Health chiefs pledged to continue to improve after revealing a dramatic improvement in ambulance turnaround times at the region's busiest A&E department.

Officials at the Norfolk and Norwich University Hospital said ambulance delays outside the front door of the Colney hospital had been slashed by 75pc since the start of the year.

The establishment of a new Immediate Assessment Unit (IAU) and introduction of Hospital Ambulance Liaison Officers (HALO) in A&E have sped up patient handovers, which has elevated the hospital trust from bottom of the table to one of the best performing in the East of England for ambulance turnarounds, councillors were told.

Members of the Norfolk Health Overview and Scrutiny Committee today praised the efforts of managers at the N&N, East of England Ambulance Service, and local Clinical Commissioning Groups who have been working to reduce ambulance delay's at the Norfolk hospital.

It comes after an emergency tent was constructed outside A&E on Easter Monday after around 15 ambulances were queued outside the hospital as a result of unprecedented demand.

Officials from the hospital said the average ambulance waiting times at the N&N had been cut from 25 minutes last year to 16 minutes in 2013, despite an 18pc increase in ambulance arrivals.

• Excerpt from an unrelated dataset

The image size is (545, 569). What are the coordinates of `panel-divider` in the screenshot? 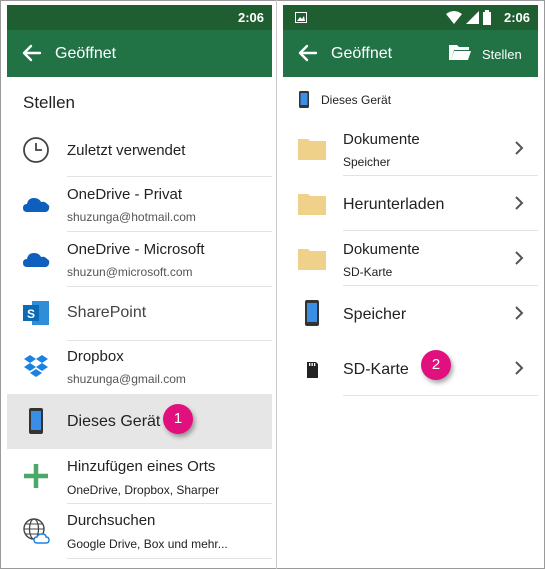 It's located at (276, 284).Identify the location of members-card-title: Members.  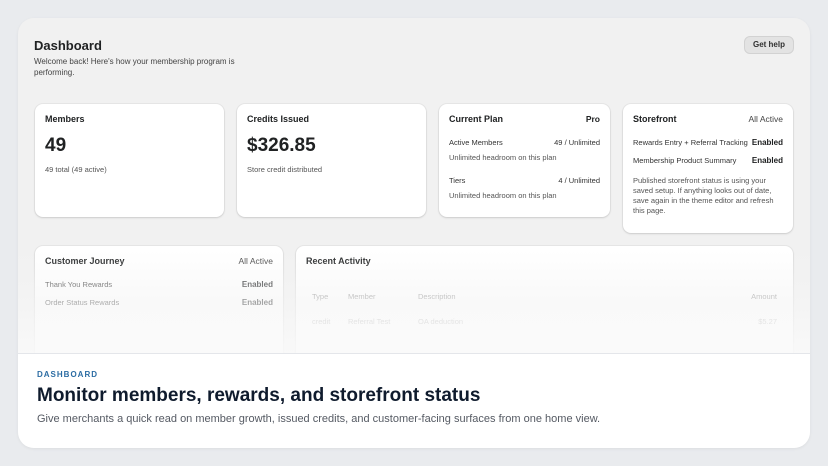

Chris Cobb, director of medicine at the hospital, said the NHS trust's aim was to ensure all patients were handed over from ambulance to A&E within 15 minutes. He added that only one ambulance had waited more than an hour outside the hospital in the last six months.

'It is the right step to deliver the adequate turnaround times all of the time. We are not complacent and there is quite a bit of work to do,' he said.

The percentage of patients handed over to the N&N in 15 minutes has gone up from 53pc in April to 66pc in September.

Councillors heard that fines for missed ambulance turnaround targets amounted to £46,400 for the last six months and predicted fines for 2013/14 had been £3m. The committee heard that the sum of any fines would be ploughed back into emergency care in central Norfolk.